Mariana e Catarina, Moçambique 🇲🇿

Quando decidimos embarcar nesta aventura, o nosso objetivo era expandir horizontes, ajudar pessoas e conhecer uma nova cultura. Escolhemos o projeto na Vila de Marracuene, pelo facto de o programa de voluntariado apoiar o desenvolvimento social e cultural da comunidade local. Para além disso, queríamos fazer parte do grupo de pessoas capaz de tornar o mundo num lugar mais justo e melhor.
Como fomos de mente aberta e sem expetativas ficámos surpreendidas com as instalações do centro. As crianças e os funcionários receberam-nos de braços abertos, com muito amor e carinho.
Na primeira semana, fizemos um horário com uma das professoras do centro e apoiámos crianças desde o primeiro ao décimo segundo ano, nas mais variadas áreas. Acordávamos por volta das 6h30 e, por volta das 7h30, as crianças chegavam ao centro. Um facto interessante é que antes de se dirigirem às salas, os jovens juntavam-se numa sala e cantavam para agradecer mais um dia.


A seguir, íamos para as salas onde as ajudávamos a fazer os trabalhos de casa e os exercícios das disciplinas que tinham mais dificuldades. Após uma hora, tocava o sino e íamos matabichar (tomar o pequeno-almoço). De seguida, voltávamos para as salas e continuávamos a fazer os trabalhos.
Na hora de almoço, juntávamo-nos no refeitório. Antes de iniciarem a refeição, elas agradeciam a Deus pela comida que tinham no prato. Quando terminavam, iam brincar para o pátio. Música e dança estavam sempre presentes a toda a hora.

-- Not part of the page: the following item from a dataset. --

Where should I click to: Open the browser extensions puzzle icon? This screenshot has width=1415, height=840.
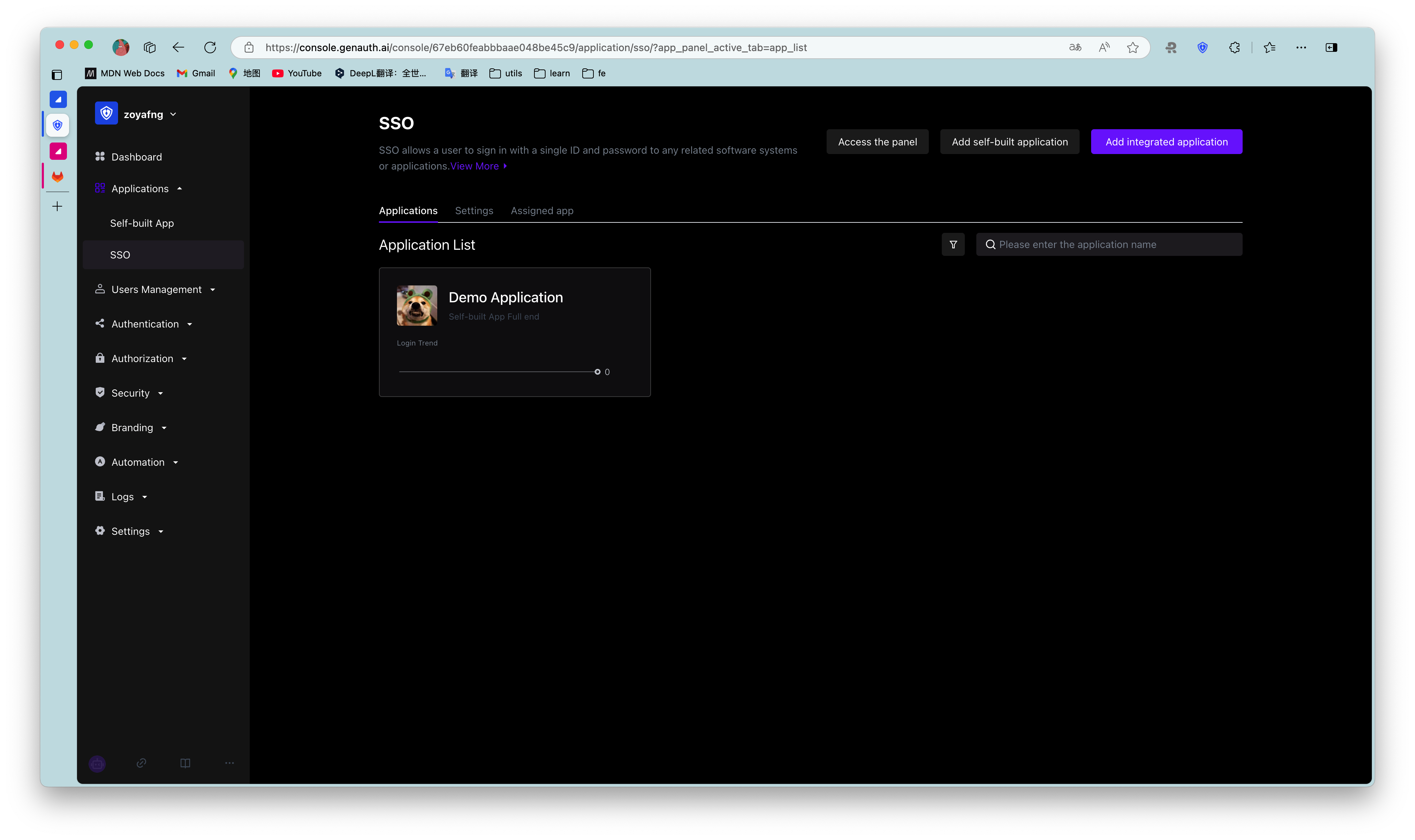[x=1234, y=48]
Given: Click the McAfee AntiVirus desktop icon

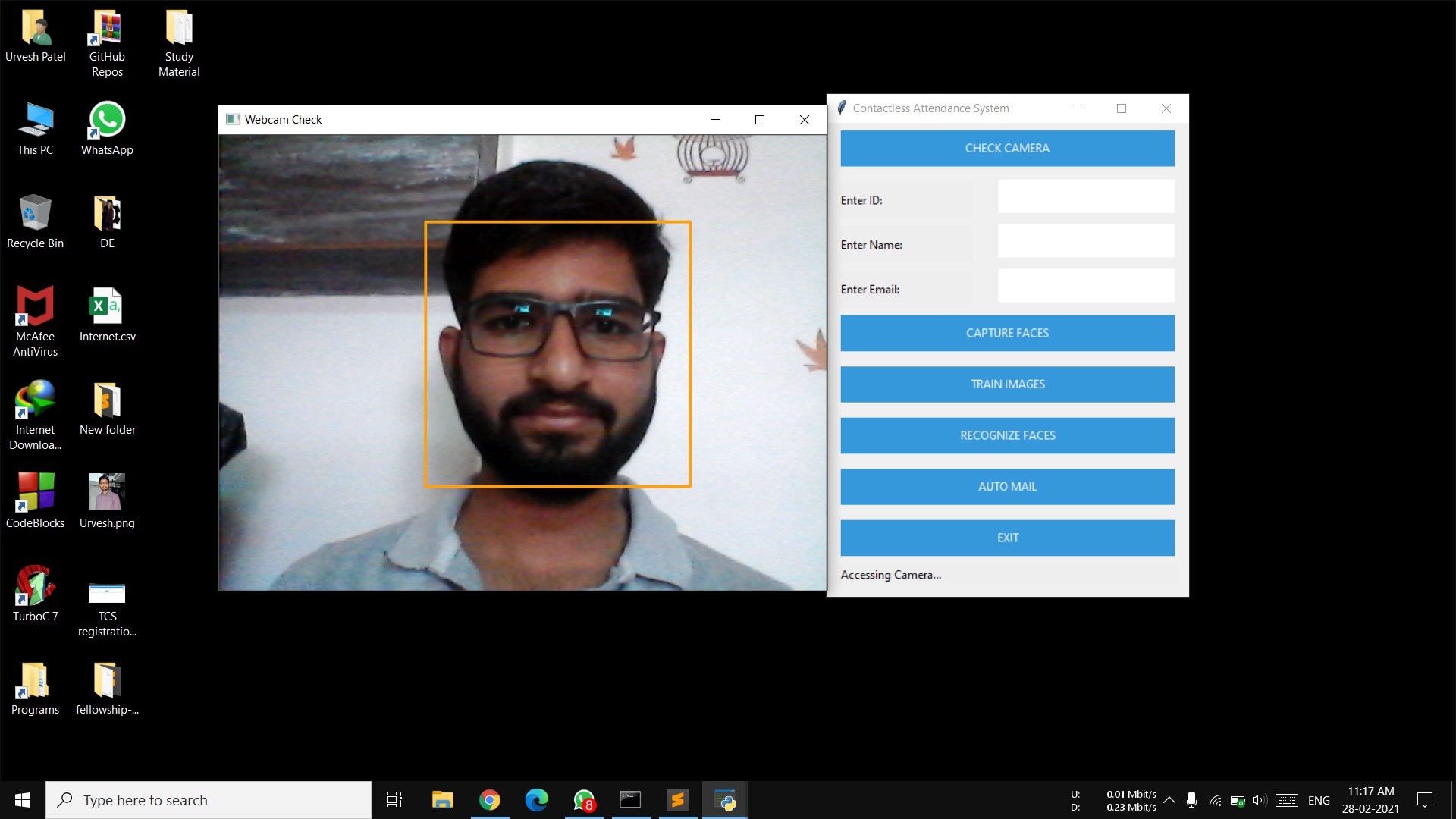Looking at the screenshot, I should 35,307.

Voltávamo-nos a focar no estudo por volta das 13h30min. Depois das 15h, algumas crianças regressavam logo para casa, enquanto outras ficavam mais um pouco no centro para brincar.

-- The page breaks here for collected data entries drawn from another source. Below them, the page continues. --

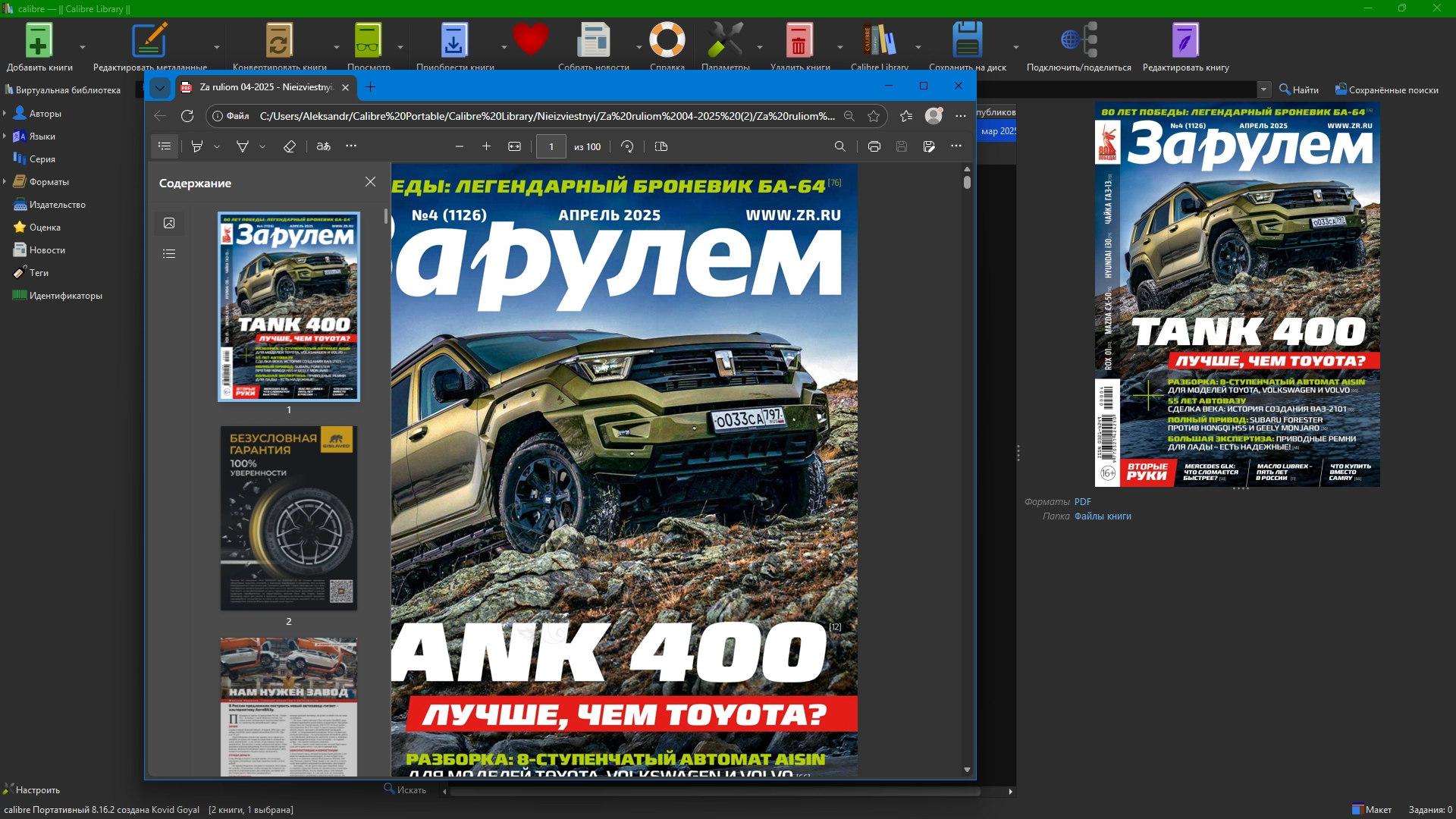
Task: Select page 2 thumbnail
Action: tap(288, 519)
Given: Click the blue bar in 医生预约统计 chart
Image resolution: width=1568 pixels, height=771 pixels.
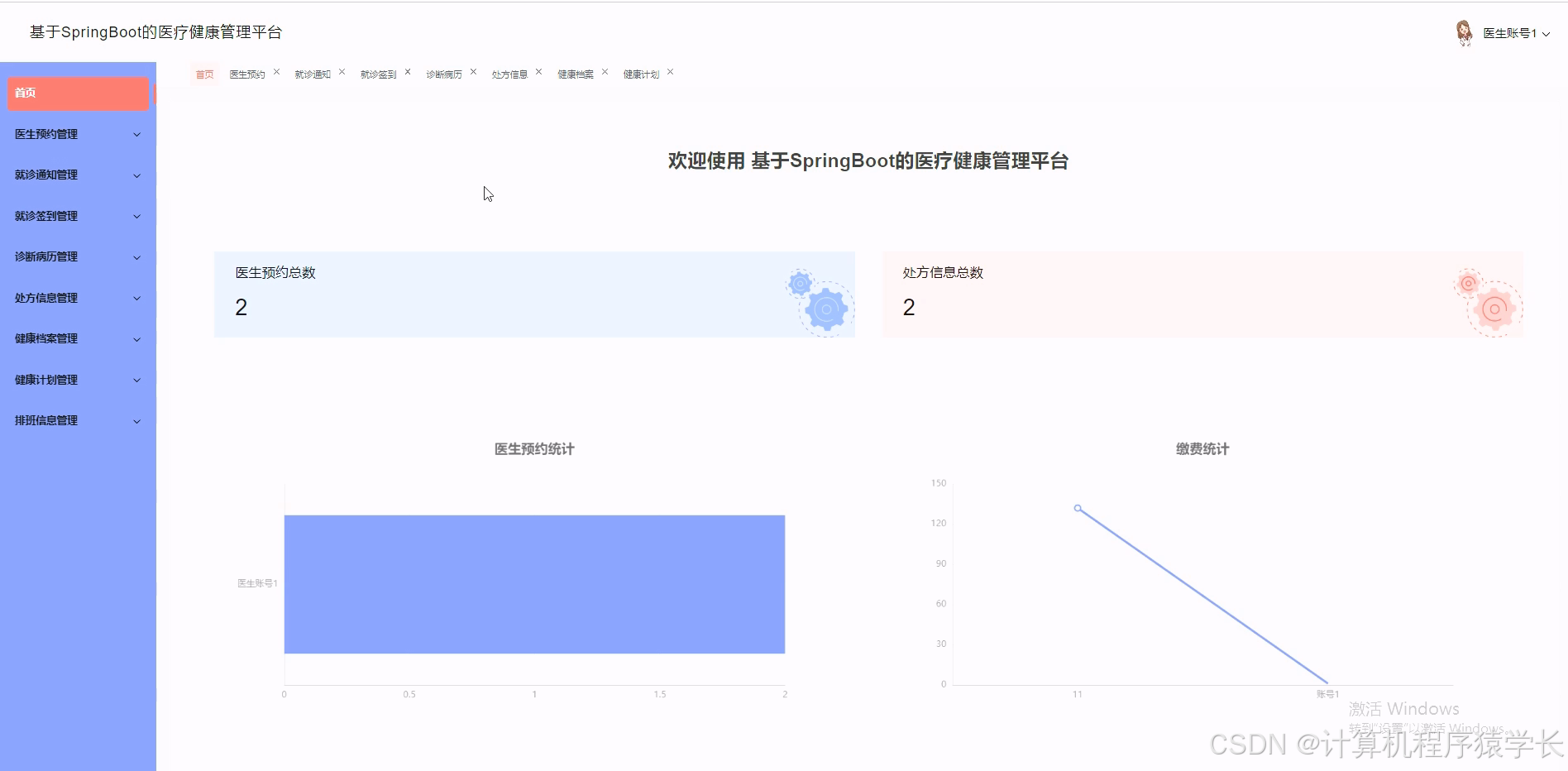Looking at the screenshot, I should pos(534,584).
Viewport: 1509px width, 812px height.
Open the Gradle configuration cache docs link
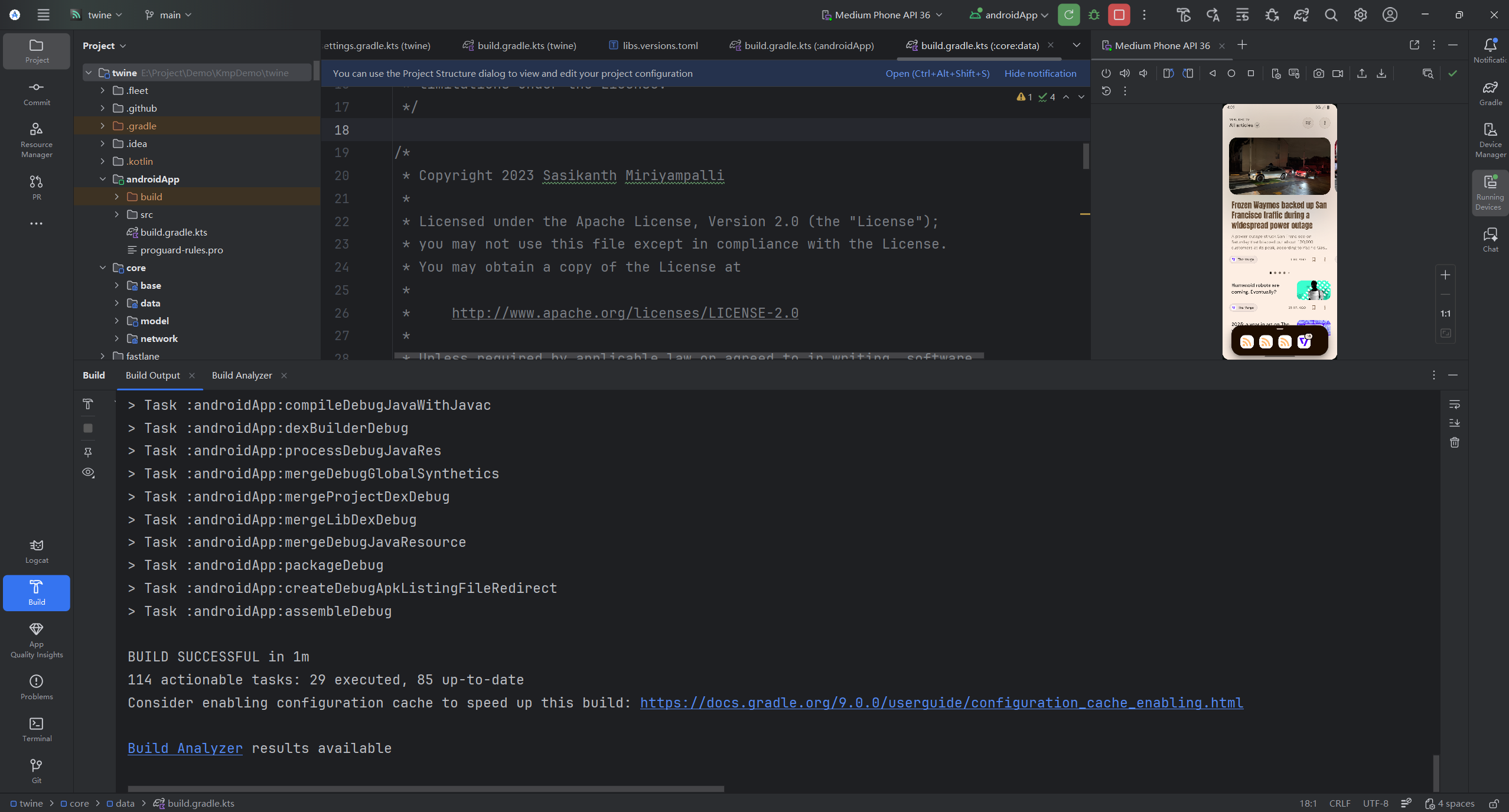pos(941,703)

Nos nossos tempos livres aproveitávamos para passear pela vila, íamos a casa de algumas crianças para conhecer os seus ambientes familiares e para lavar a roupa. Sim, aprendemos a lavar a roupa à mão! Aos fins de semana, como tínhamos um casal amigo moçambicano, eles levavam-nos para a cidade de Maputo. Na capital, aproveitámos para passear e conhecer um pouco mais a cultura moçambicana.

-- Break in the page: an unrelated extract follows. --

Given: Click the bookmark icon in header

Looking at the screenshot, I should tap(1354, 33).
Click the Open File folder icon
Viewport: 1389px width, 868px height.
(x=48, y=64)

Quando fazemos uma retroespectativa, apercebemo-nos que todos os dias aprendíamos algo de novo. Apesar disso, partilhar com o outro foi a que prevaleceu durante toda a nossa missão. Aprendemos, também, a valorizar tudo o que tínhamos à frente, como por exemplo comida, roupa e oportunidades para aprender. Enquanto pessoas, achamos que somos mais compreensivas, pacientes, sabemos partilhar o que temos, mesmo que seja pouco, tornamo-nos mais abertas a novos desafios e com vontade de marcar a diferença na vida das pessoas.

Quando nos perguntam que dicas ou conselhos damos, dizemos sempre que tanto um como o outro variam de pessoa para pessoa. Mas, para nós, é importante as pessoas irem de mente aberta e sem expectativas. Recetividade e paciência também são fundamentais para te dares a conhecer e aprenderes a cultura e a realidade deles. Por fim, as pessoas que querem fazer voluntariado devem estar sempre prontas a ajudar e nunca esperem que vos digam o que fazer, façam por iniciativa própria.